If Trump were politically more skillful and not psychologically debilitated, this could have become a defining success of his presidency. He could have brought the country together à la George W. Bush following 9-11. He would have had to recognize the significance of the problem, rely on the expertise available to a president, and put the federal government to work coordinating a national response. Instead of denying or diminishing the threat, he would have had to speak truthfully about it — and reassured the public with a strategic plan to meet the challenge. (We can imagine, without a stretch, both of his immediate predecessors in the White House, one Republican and one Democrat, acting in this way.)

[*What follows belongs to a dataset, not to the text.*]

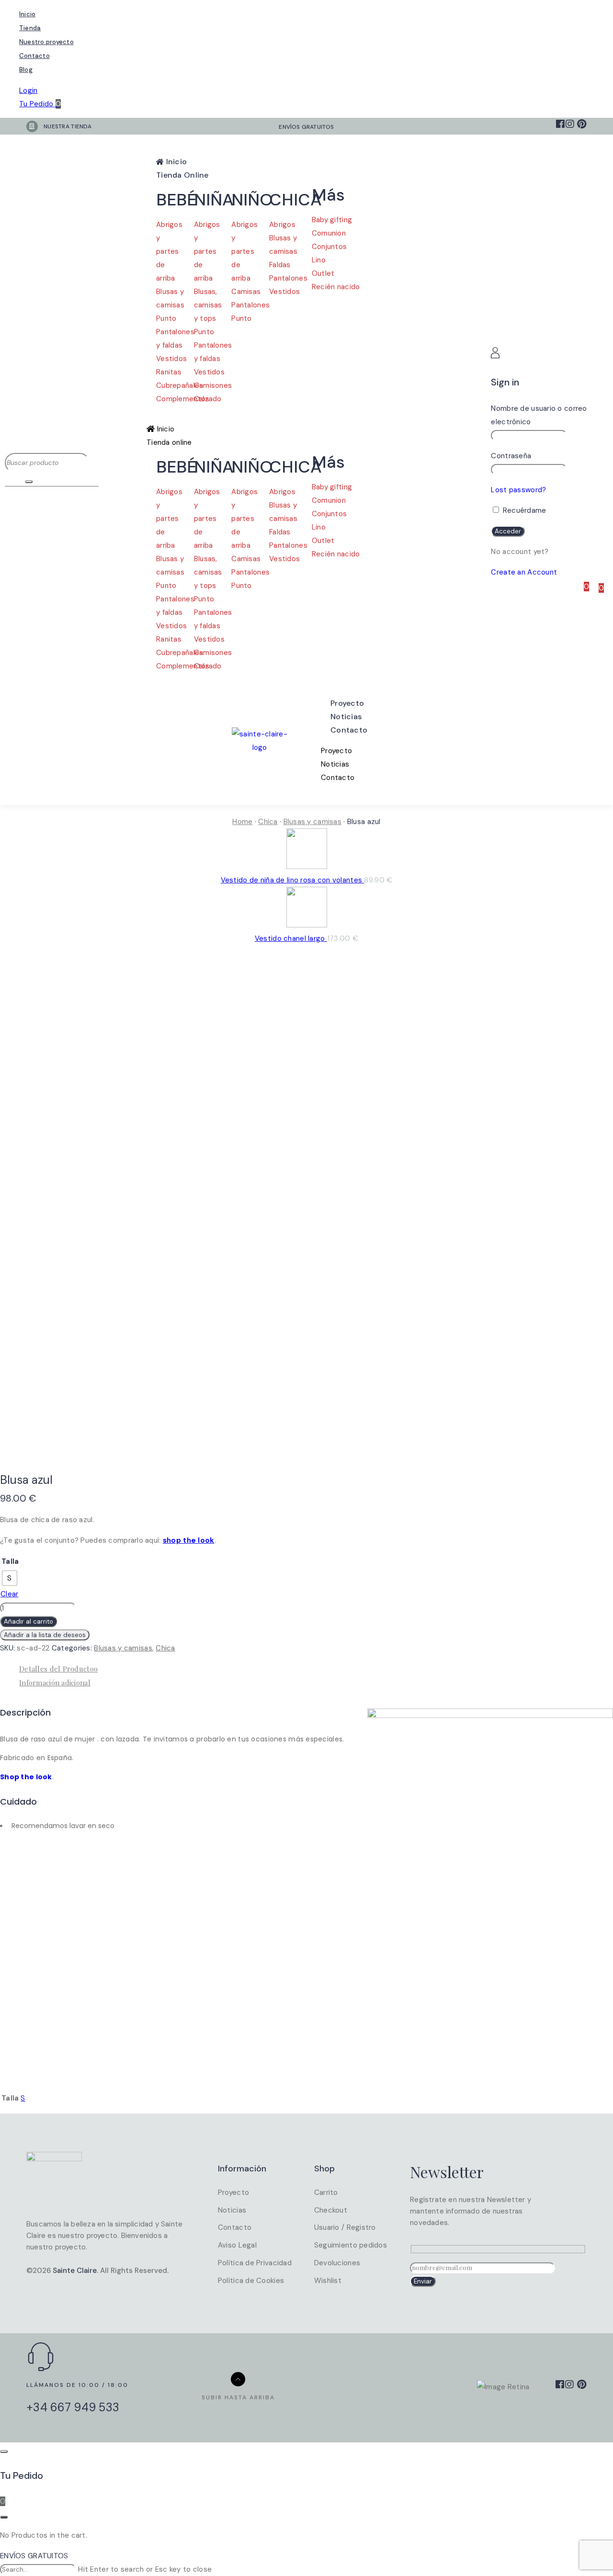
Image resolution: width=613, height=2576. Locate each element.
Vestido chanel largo (291, 938)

Had Trump been willing and capable of doing the right thing, he could have nurtured a larger governing majority than the Republican base. Trump’s self-interest and the national interest would have overlapped completely.

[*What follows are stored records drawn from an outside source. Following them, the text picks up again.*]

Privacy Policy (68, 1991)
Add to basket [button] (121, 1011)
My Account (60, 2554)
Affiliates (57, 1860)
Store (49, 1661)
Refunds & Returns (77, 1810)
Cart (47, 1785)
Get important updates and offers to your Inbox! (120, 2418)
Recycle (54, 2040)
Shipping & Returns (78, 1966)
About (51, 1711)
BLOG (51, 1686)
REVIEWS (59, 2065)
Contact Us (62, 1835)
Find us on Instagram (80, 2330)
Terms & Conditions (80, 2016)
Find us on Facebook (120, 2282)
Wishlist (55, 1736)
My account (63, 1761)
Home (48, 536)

This was not to be. Trump cannot overcome his incapacities.

The devastation wrought by COVID-19 will be much greater as a result of Trump’s failures. Unless nature takes a fortuitous turn, Red states and Red regions will not be spared. Will his base stick with him come what may, adding “yet another grievance to their indictment of the liberal establishment” rather than hold Trump responsible? So far, those voters have not wavered.

(Map from New York Times.)

How did nearly half the country — Trump fans and FNC viewers — get things so wrong?

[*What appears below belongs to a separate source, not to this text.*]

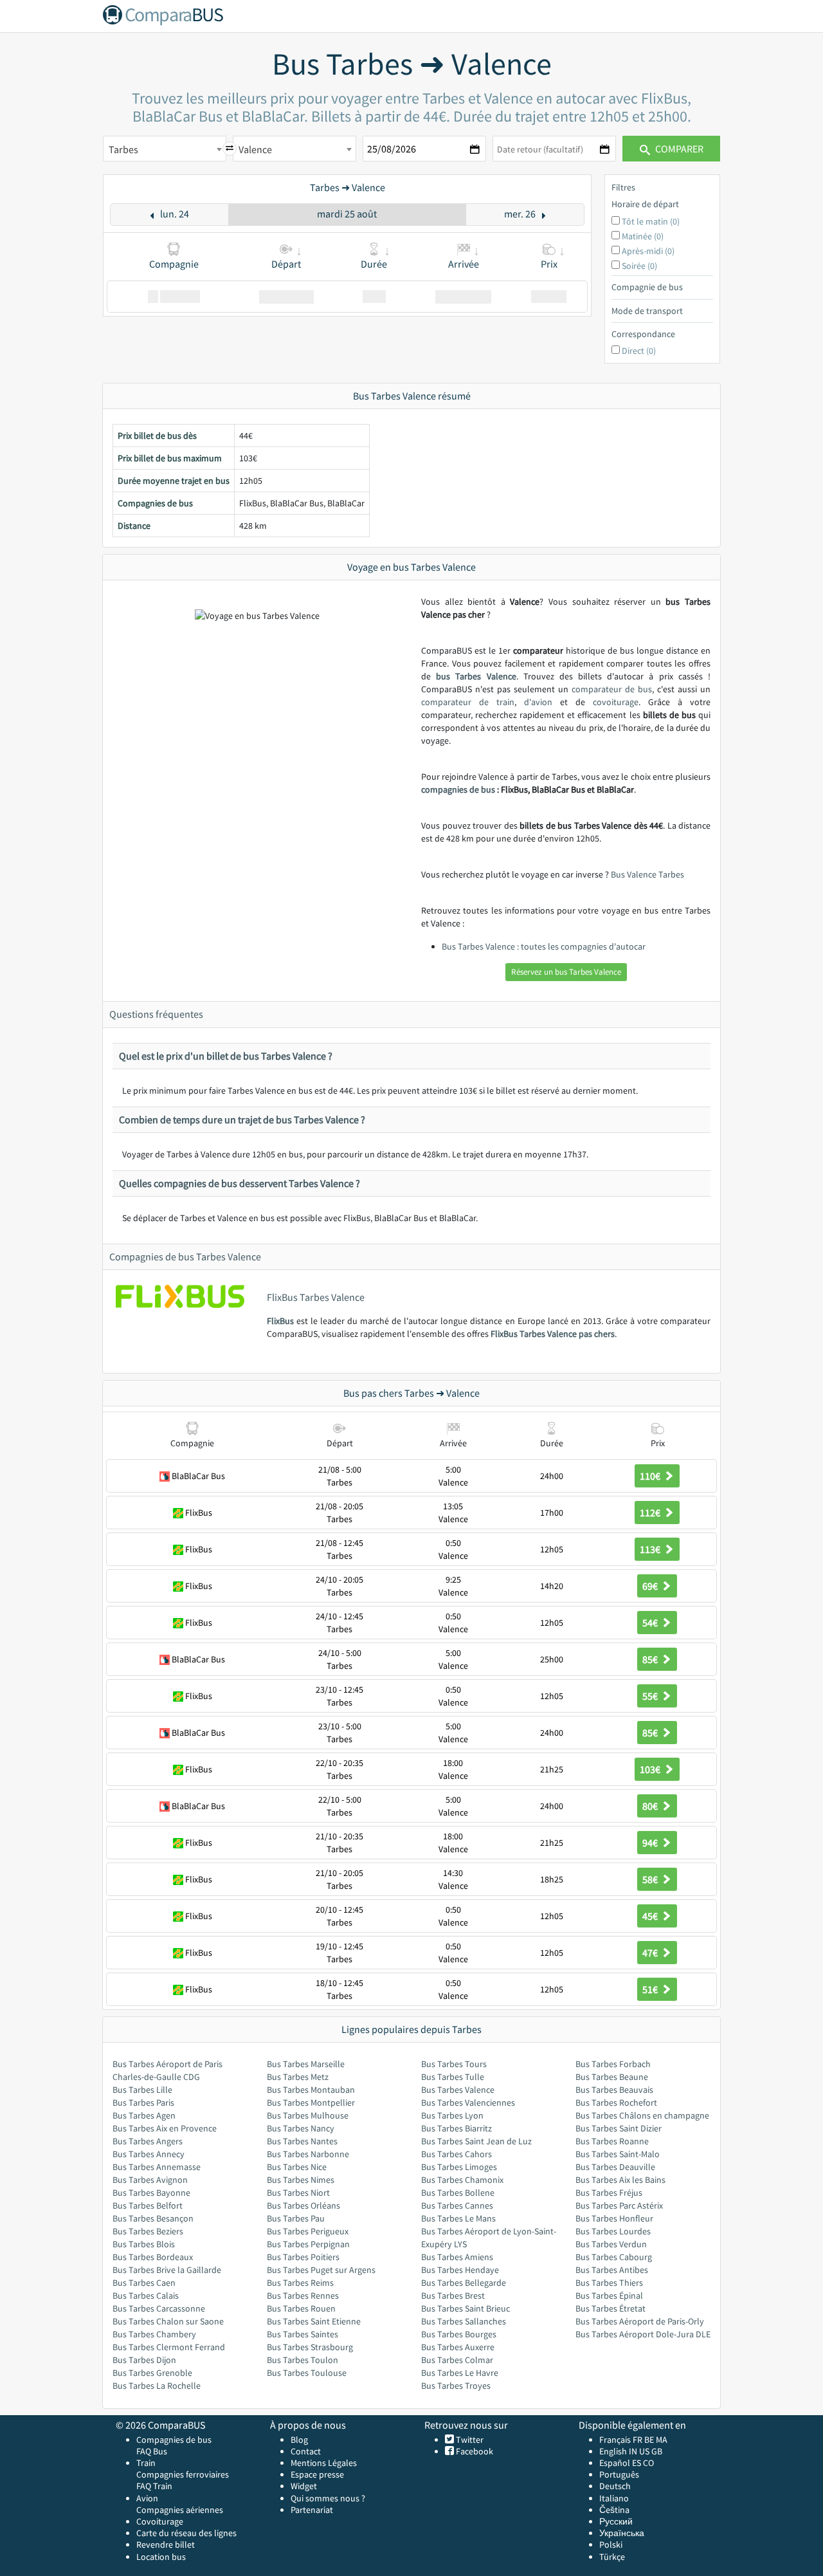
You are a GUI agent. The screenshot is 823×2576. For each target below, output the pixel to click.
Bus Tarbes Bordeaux (153, 2257)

A reporter asked me today why conservatives were initially so skeptical of the threat of the coronavirus. I tried to explain that one of the dangerous consequences of having a totally dishonest left wing news media was that most Americans discounted their hysteria as phony.Newt Gingrich

This sample of duplicity and distraction, from a familiar Fox News Channel contributor, is classic Gingrich. The first sentence presents an issue raised by a reporter: “why conservatives were initially so skeptical of the threat of the coronavirus.” The second sentence goes completely off the rails. It’s a clinic on how Trump and Trump apologists obfuscate, distort, and deceive.

“I tried to explain,” begins Gingrich, the ever-tolerant professor offering instruction. Well, not exactly. Instead, in an act of misdirection, he hurls incendiary language, attacking media outfits seeking to inform the public, while completely ignoring the explanation in plain sight.

The issue is why conservatives have been ‘skeptical.’ Polling clearly demonstrates that there has been a persistent reluctance on the right to accept well-established facts. It is hardly true that “most Americans” discounted accurate reports of the threat from the sources where they get their news. A majority of Democrats and independents (who together outnumber Republicans) have taken the reports as credible. We believed what we heard and saw on cable and broadcast television and what we read in newspapers and online. It is a minority of Americans – base Republicans, Donald Trump’s most intense followers – who have been skeptical of the scientific and medical reporting on the coronavirus.

Why were conservatives – grassroots enthusiasts of Donald Trump – so thoroughly misinformed about coronavirus?

CNN and NBC, the New York Times and the Washington Post (to highlight a few of Trump’s bugbears), while fallible, share a journalistic mission: to find the facts and accurately report them. Since the news business is competitive, they seek to get it right, because – otherwise – their errors will be exposed by other mainstream news outlets. They will lose credibility among viewers and readers who wish to know what’s going on. We can say the same thing about scientists, medical researchers, and doctors: while they make mistakes, they try to get it right.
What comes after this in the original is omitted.